Aim of the task: While leaving the pictures out, set down only the lines from the one with "This screenshot has width=408, height=289." through the end of the records, exactly as they stand.

Entries provided:
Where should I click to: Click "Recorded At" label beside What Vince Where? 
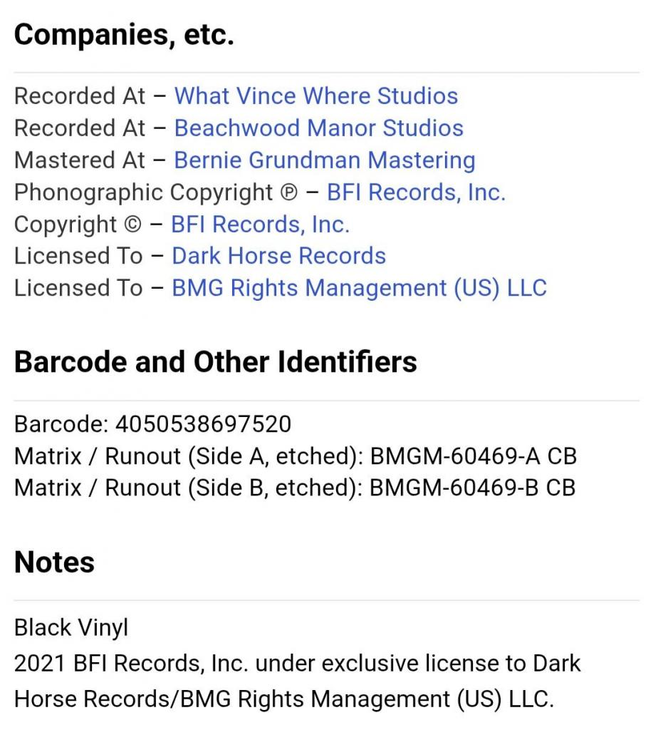pos(79,96)
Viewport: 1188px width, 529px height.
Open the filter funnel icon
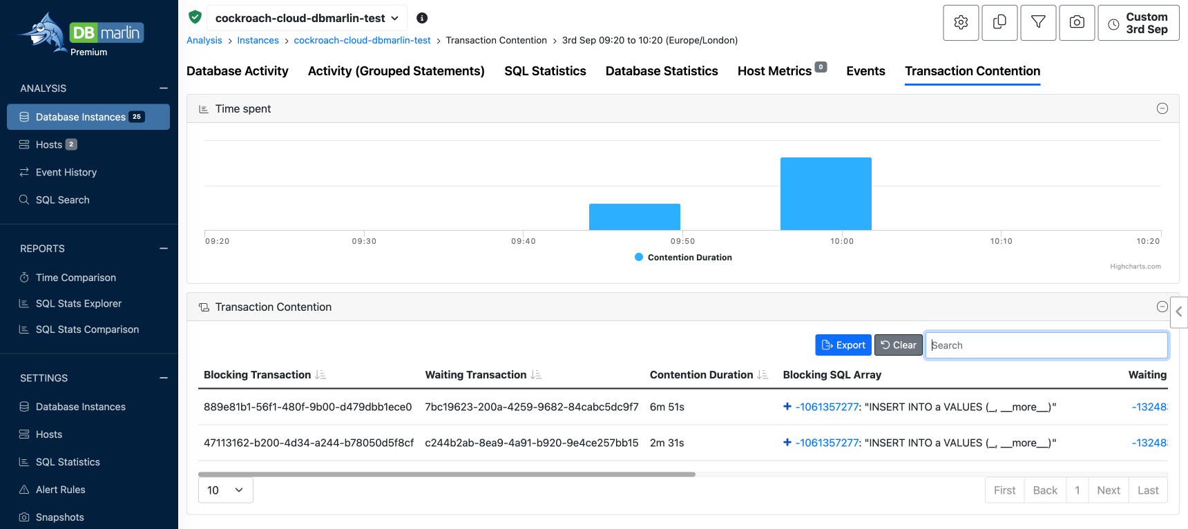[1038, 23]
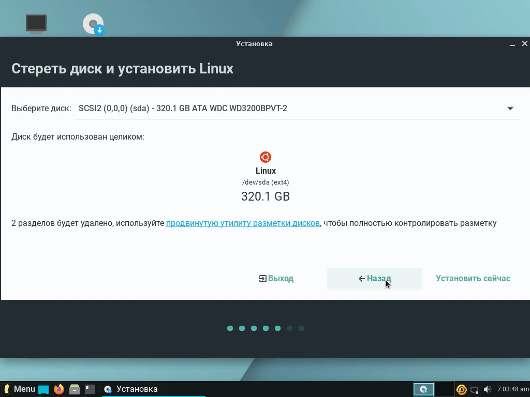
Task: Open the installer disc icon on desktop
Action: [x=92, y=24]
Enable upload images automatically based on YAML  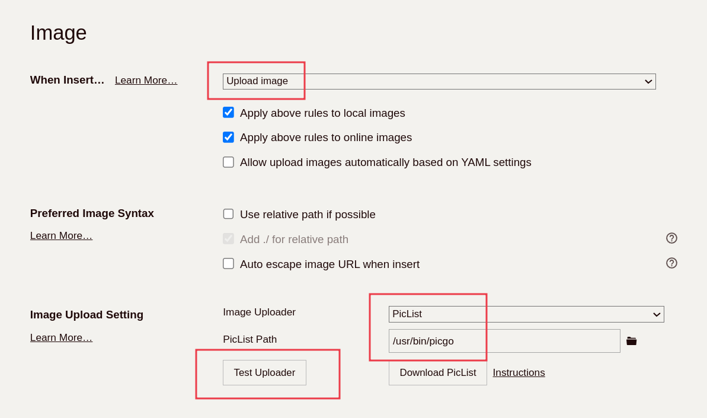228,162
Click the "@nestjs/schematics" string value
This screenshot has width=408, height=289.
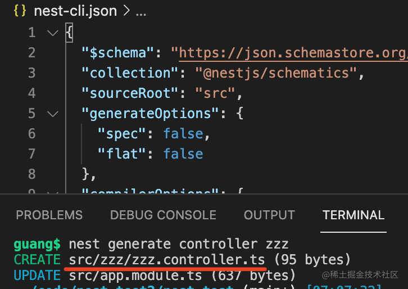tap(275, 73)
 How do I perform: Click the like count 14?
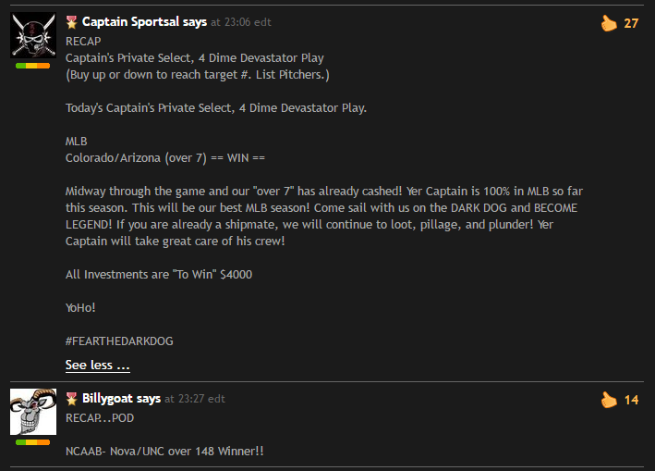click(x=631, y=400)
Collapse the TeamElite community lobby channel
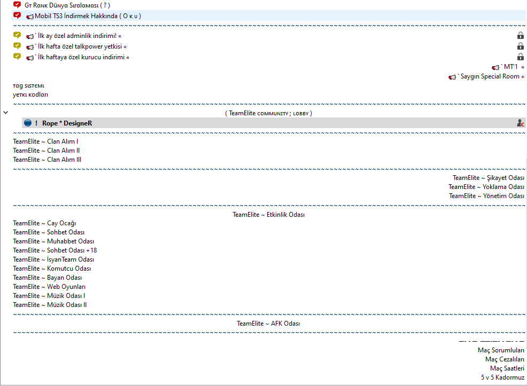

Result for this exercise:
This screenshot has width=408, height=289.
tap(275, 73)
 How do I perform: Click the like count 14?
click(x=631, y=400)
Collapse the TeamElite community lobby channel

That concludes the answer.